下面是一个典型的Pytorch自定义层的实现方法

class ScaledDotProductAttention(nn.Module):
    """ Scaled Dot-Product Attention """

    def __init__(self, temperature, attn_dropout=0.1):
        """
        :param temperature: scale parameter in the equation
            out = Q * K.T / temperature * V. Default is \sqrt d_k
        :param attn_dropout: dropout rate in the self-attention
            layer
        """
        super(ScaledDotProductAttention, self).__init__()
        self.temperature = temperature
        self.dropout = nn.Dropout(attn_dropout)
        self.softmax = nn.Softmax(dim=2)

    def forward(self, q, k, v, mask=None):
        """
        Calculate self-attention output
        :param q: size: (batch_size, max_seq_len or input_len, d_k)
        :param k: same as q
        :param v: size: (batch_size, max_seq_len or input_len, d_k)
        :param mask:
        :return:
        """
        attn = torch.bmm(q, k.transpose(1, 2))
        attn = attn / self.temperature

        if mask is not None:
            attn = attn.masked_fill(mask, -np.inf)

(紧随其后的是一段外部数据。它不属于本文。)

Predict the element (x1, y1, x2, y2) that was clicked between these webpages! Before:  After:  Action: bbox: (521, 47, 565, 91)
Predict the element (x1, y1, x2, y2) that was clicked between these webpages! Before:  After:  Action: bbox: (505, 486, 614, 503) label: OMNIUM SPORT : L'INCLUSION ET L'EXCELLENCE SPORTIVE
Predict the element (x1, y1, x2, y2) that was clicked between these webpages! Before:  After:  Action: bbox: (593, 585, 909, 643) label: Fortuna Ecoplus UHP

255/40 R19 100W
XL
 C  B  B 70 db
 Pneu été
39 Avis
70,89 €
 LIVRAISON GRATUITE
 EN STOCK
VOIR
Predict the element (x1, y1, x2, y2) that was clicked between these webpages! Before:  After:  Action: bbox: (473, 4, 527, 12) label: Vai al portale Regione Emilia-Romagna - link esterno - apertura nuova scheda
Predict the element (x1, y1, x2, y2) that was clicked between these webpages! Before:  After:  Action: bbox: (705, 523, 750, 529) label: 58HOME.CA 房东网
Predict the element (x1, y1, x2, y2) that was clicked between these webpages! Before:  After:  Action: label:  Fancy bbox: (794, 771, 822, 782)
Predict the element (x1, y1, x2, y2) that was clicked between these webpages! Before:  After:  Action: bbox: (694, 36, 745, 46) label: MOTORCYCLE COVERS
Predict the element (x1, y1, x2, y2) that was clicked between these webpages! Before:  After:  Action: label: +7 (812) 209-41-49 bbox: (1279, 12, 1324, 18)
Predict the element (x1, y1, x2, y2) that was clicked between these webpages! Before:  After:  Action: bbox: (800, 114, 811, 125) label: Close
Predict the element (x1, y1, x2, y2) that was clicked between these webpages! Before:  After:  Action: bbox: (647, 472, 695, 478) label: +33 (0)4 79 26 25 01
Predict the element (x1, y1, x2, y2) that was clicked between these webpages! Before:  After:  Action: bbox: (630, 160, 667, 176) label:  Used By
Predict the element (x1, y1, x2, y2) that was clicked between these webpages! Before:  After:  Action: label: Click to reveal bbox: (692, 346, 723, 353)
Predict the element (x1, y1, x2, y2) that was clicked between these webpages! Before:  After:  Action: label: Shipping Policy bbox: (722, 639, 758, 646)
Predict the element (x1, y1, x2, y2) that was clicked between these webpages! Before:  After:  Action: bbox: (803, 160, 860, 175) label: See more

        attn = self.softmax(attn)
        attn = self.dropout(attn)
        output = torch.bmm(attn, v)

        return output, attn

在self.__init__()函数中，完成对层中要使用的Tensor和调用的层的产生和初始化。初始化可以直接写在__init__()方法中，也可以单独创建一个self.reset_parameters()方法，在__init__()方法中调用。初始化可以自定义，也可以使用torch.nn.init中提供的初始化方法。在该方法中调用的层只是对层的声明，并不是调用。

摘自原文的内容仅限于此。